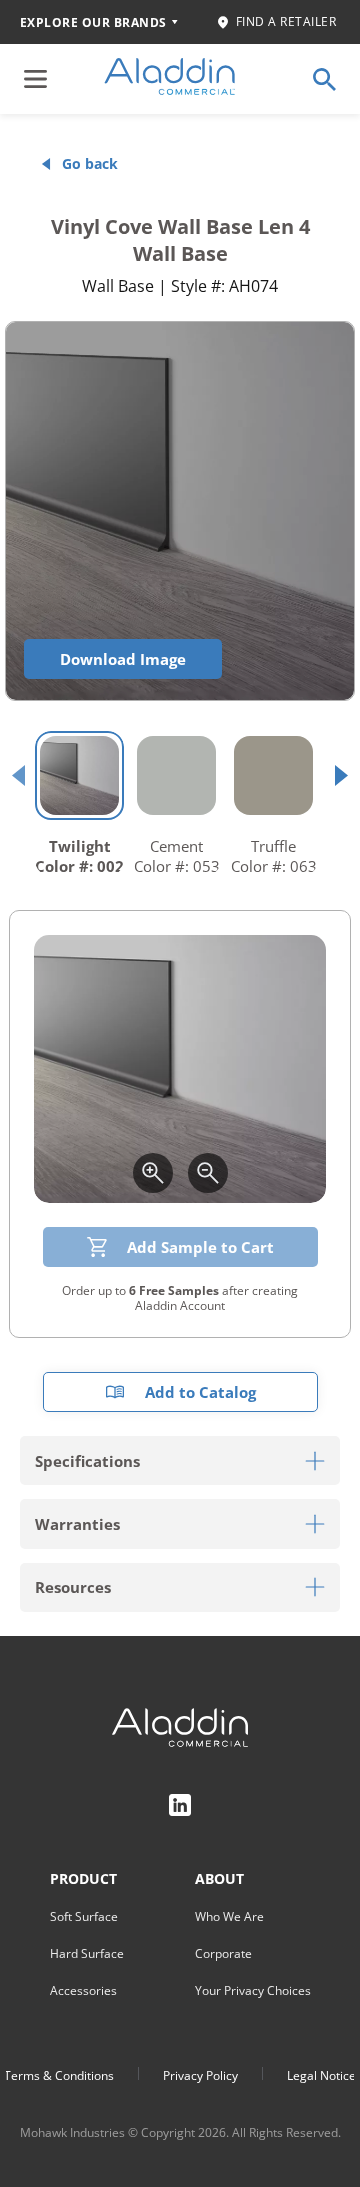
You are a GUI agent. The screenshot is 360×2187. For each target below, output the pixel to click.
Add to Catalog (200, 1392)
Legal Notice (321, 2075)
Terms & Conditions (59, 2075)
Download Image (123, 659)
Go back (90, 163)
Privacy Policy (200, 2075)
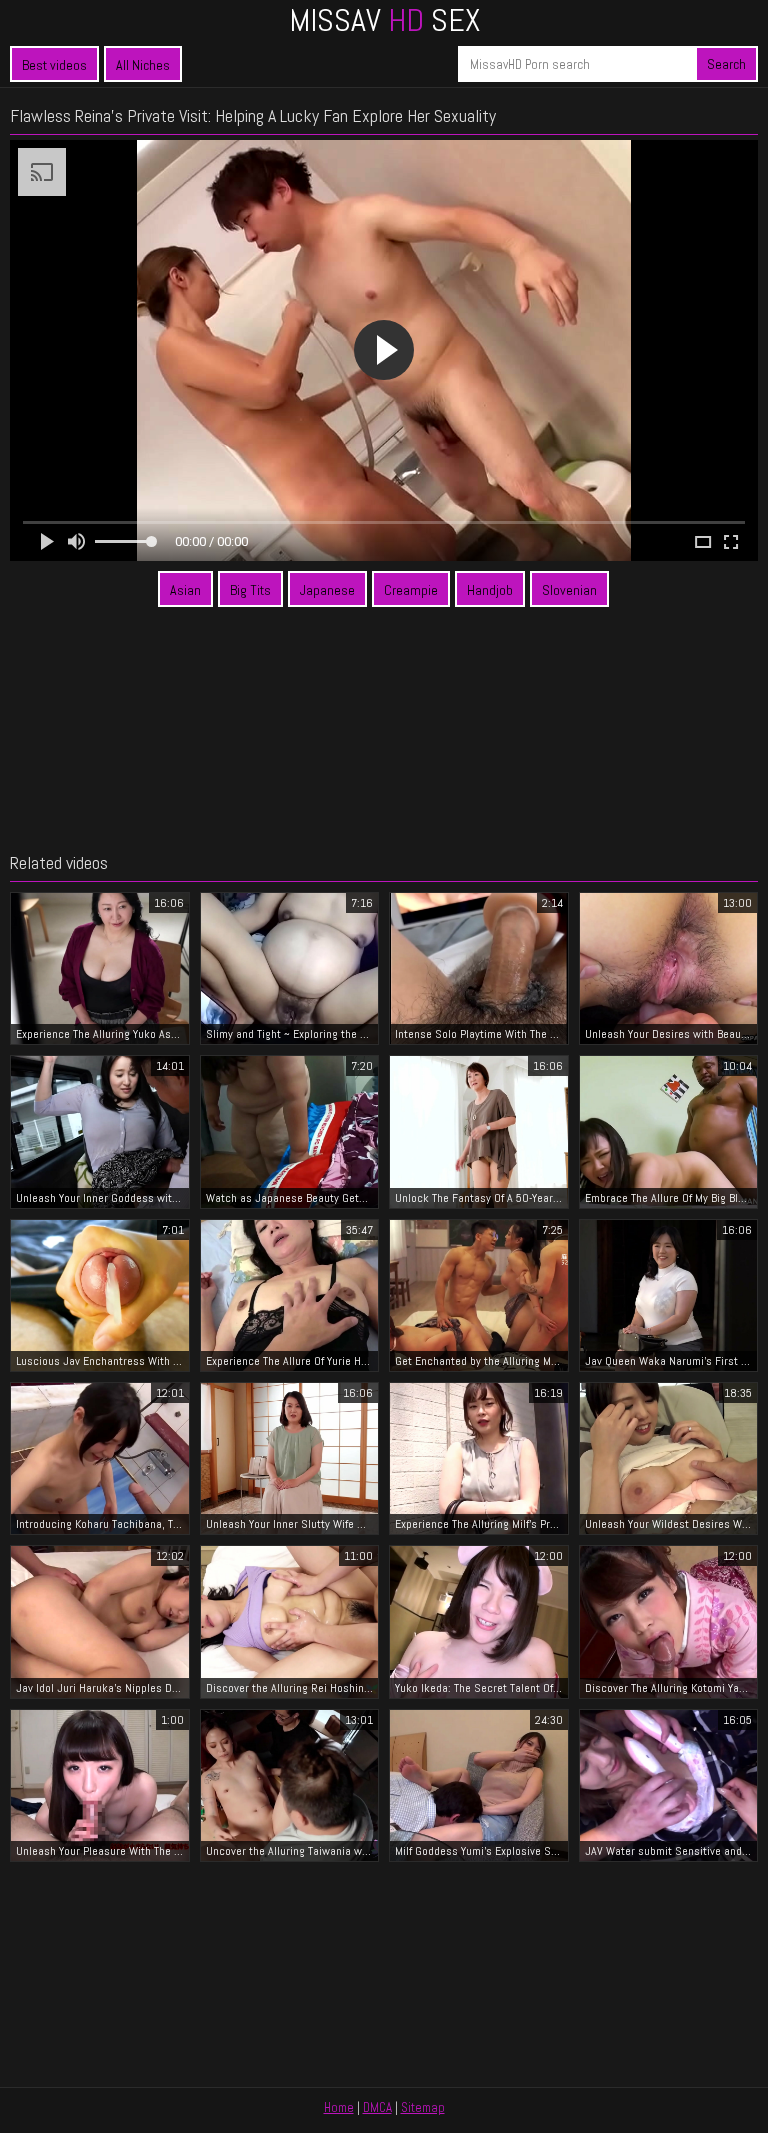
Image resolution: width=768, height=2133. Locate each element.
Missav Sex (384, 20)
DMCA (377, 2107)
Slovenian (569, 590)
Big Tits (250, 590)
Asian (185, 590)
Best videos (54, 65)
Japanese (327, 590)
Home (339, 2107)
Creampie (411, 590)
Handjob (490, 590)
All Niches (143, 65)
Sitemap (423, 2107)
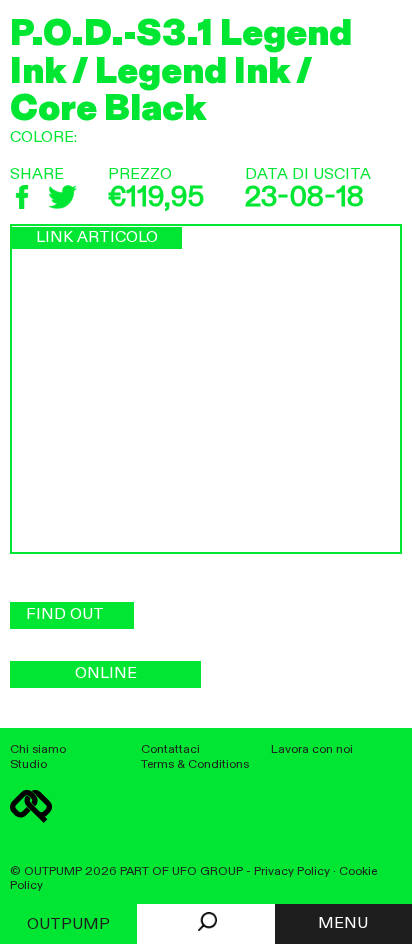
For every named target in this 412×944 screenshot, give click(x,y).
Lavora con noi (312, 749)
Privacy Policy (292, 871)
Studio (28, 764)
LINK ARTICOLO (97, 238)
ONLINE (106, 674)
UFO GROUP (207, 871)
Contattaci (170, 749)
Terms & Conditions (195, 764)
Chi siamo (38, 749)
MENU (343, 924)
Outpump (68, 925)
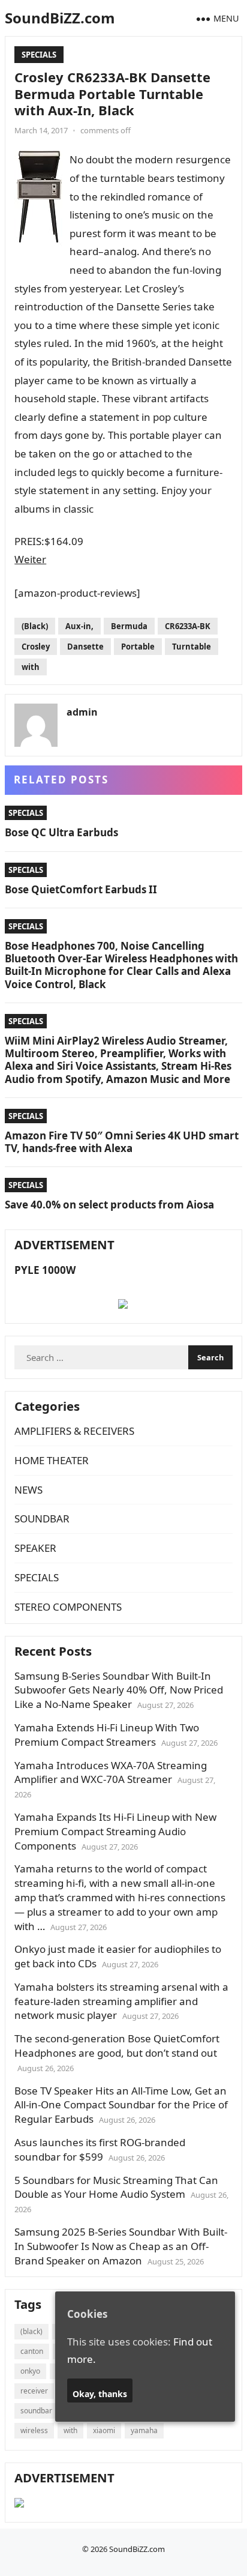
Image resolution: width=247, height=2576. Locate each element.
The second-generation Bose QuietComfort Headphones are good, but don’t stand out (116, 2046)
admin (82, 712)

---

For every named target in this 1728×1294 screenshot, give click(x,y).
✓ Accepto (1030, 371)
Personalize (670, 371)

## Instructions for the task
Starting at the line above that has "ONLINE (106, 674)" and ending at the line that has "admin (82, 712)", copy each line exactly, leaving the pictures out and adding nothing.

## Output of the exercise
ONLINE (106, 674)
UFO GROUP (207, 871)
Contattaci (170, 749)
Terms & Conditions (195, 764)
Chi siamo (38, 749)
MENU (343, 924)
Outpump (68, 925)
Image resolution: width=247, height=2576. Locate each element.
The second-generation Bose QuietComfort Headphones are good, but don’t stand out (116, 2046)
admin (82, 712)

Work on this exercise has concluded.